Published online Jan 6, 2025. doi: 10.12998/wjcc.v13.i1.95046
Revised: September 5, 2024
Accepted: September 20, 2024
Published online: January 6, 2025
Processing time: 221 Days and 3.8 Hours
The surgical approach for patellar instability usually refers to reconstruction of the medial patellofemoral ligament associated with an osteotomy of the tibial tuberosity or a trochleoplasty when required. The medial patellotibial ligament and the medial patellomeniscal ligament are secondary stabilizers of the patella. Despite this, both the medial patellotibial and patellofemoral ligaments aid in patellar rotation and tilt when the knee is flexed beyond 45°. The medial patellotibial ligament plays a particularly important role in the final stages of stretching in extension and between 40 degrees to 90 degrees of flexion.
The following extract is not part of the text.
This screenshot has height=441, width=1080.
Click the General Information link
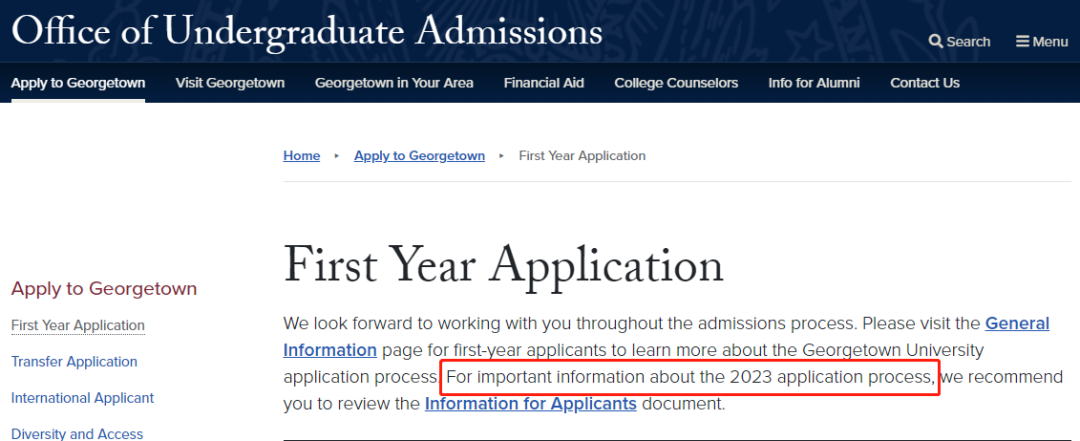1017,324
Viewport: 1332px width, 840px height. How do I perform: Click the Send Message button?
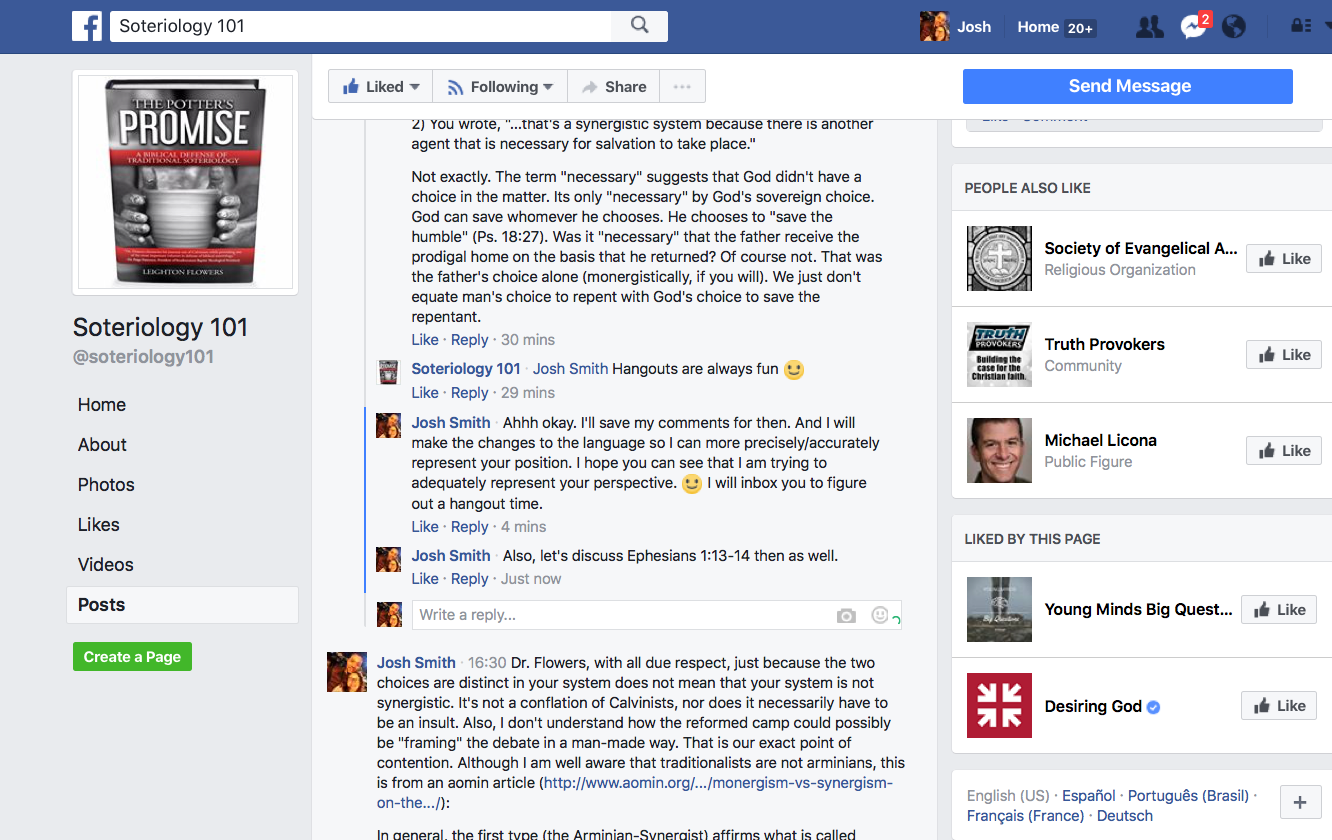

The clinical relevance and surgical indications for medial patellotibial ligament reconstruction associated with medial patellofemoral ligament reconstruction are still controversial. This editorial explores the surgical indications and clinical results for medial patellotibial ligament reconstruction to improve readers’ understanding of this technique, especially because reported clinical outcomes have remained sparse.
Core Tip: Though the medial patellotibial ligament reconstruction technique was described in 1922, its indication remains limited. Surgical indications are still not precisely delineated. Regardless, it is a viable option for young patients experiencing recurrent patellar instability with osseous abnormalities or patients facing severe instabilities in both extension and flexion.